◆ Exercise requirements
(1) Decide whether each statement below agrees with the text on hopfian algebras, answering yes or no and quoting the deciding words of the text.
(a) Every finite object is hopfian.
(b) Hopfness is a stronger condition than noetherness.
(c) Kartashov proved that every finitely generated commutative act is hopfian.
(2) Summarize the text on hopfian algebras in two sentences.
(3) Answer these questions from the text on hopfian algebras.
(a) What is the dual notion of hopfness?
(b) What does the text give in parentheses as the meaning of noetherness?
(c) In the automaton model of an act, what is the set $X$?

=== Text section ===

An algebra $A$ is called hopfian if it is not isomorphic to a proper homomorphic image of itself (an equivalent definition: every surjective endomorphism $\alpha :A\to A$ is injective (and therefore it is automorphism)). A conception of hopfness (and dual notion of co-hopfness) appeared in the group theory (see ([1], v. 2, Section 15), [2]-[4]). Abelian groups which are hopfian were also investigated in [5]. There are a lot of articles where hopfness and co-hopfness in modules over rings and other algebraic structures are considered.

The hopfness is a finiteness condition, since all the finite objects are hopfian. The hopfness is a weaker condition as the noetherness (maximal condition on congruences). Immediate position between hopfian and noetherian algebras occupy the strongly hopfian algebras. An algebra $A$ is called strongly hopfian if, for every endomorphism $\phi :A\to A$ , a chain of kernels $\ker \phi \subseteq \ker {\phi }^2\subseteq \cdots$ is stabilized, i.e. $\ker {\phi }^{n+1}=\ker {\phi }^n$ for some $n$ .

Let $S$ be a semigroup. A set $X$ is called an act over a semigroup $S$ if a mapping $X\times S\to X$ is given such that $x\left(st\right)=\left(xs\right)t$ for any $x\in X$ and $s,t\in S$ [6] [7]. The act is an algebraic model of automaton (there $X$ is a set of states and $S$ is a semigroup of input signals). Besides, an act is an unary algebra, i.e. an algebra with unary operations.

The hopfian acts over semigroups were considered in [8]-[11]. V. K. Kartashov proved ([12], Thm. 2) that every finitely generated commutative act is hopfian (it is some reformulation).

=== Material supplied ===

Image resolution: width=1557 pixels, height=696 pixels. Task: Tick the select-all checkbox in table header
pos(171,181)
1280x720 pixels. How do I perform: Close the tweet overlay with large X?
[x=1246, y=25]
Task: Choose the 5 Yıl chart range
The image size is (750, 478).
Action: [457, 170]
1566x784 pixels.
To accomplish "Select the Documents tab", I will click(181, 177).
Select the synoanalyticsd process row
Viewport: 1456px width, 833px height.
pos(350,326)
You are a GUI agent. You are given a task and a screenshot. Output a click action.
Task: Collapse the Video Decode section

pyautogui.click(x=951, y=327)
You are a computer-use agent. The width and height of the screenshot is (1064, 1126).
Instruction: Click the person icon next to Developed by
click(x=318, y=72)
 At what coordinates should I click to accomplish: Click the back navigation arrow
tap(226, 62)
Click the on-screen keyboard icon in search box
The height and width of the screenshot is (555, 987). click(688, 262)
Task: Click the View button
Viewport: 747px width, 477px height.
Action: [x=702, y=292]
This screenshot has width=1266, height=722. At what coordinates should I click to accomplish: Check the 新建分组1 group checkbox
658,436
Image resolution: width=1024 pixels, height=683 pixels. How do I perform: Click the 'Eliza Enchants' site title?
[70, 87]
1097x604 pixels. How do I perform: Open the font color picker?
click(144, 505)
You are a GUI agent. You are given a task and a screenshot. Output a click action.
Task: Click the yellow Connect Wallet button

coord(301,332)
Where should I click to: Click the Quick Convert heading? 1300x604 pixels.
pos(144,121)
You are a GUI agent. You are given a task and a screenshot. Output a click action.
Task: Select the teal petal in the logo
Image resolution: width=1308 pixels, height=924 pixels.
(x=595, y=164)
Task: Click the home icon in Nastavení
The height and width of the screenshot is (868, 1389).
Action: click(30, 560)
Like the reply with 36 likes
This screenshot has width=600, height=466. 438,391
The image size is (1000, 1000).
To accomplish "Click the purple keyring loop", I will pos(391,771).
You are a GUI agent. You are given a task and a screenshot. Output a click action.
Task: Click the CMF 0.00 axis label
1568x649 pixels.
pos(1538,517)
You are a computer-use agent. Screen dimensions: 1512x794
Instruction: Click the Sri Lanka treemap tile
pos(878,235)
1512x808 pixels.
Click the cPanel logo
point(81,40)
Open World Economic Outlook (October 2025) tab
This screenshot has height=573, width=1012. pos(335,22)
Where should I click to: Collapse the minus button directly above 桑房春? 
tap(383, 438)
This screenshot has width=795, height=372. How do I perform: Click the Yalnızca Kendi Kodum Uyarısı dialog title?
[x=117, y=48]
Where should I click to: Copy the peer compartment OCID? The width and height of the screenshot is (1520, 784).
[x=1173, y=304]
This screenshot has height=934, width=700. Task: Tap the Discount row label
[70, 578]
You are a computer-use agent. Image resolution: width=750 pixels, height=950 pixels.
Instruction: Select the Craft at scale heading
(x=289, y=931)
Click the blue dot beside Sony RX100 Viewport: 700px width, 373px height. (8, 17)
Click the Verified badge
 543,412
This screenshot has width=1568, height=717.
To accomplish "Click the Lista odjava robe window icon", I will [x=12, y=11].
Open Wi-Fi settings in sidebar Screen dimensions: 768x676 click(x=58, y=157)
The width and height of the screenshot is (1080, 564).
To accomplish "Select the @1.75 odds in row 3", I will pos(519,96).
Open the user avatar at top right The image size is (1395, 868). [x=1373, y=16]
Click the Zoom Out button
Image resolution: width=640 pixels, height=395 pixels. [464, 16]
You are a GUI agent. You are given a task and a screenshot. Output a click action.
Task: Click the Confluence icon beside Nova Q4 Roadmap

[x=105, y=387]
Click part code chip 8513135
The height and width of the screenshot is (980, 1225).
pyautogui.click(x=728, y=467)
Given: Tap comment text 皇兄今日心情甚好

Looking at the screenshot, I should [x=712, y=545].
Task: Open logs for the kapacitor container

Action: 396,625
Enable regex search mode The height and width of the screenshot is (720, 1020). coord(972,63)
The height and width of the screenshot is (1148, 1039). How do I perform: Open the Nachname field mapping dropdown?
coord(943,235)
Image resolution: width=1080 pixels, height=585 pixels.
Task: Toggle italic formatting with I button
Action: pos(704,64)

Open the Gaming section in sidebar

===

◆ Worked solutions
(1)
(a) Yes: "all the finite objects are hopfian"
(b) No: "The hopfness is a weaker condition as the noetherness"
(c) Yes: "every finitely generated commutative act is hopfian"

(2) An algebra is hopfian if every surjective endomorphism of it is injective, and this is a finiteness condition weaker than noetherness, with strongly hopfian algebras lying between the two. Acts over semigroups are unary algebras that model automata, hopfian acts have been studied, and Kartashov proved that every finitely generated commutative act is hopfian.

(3)
(a) Co-hopfness.
(b) The maximal condition on congruences.
(c) A set of states.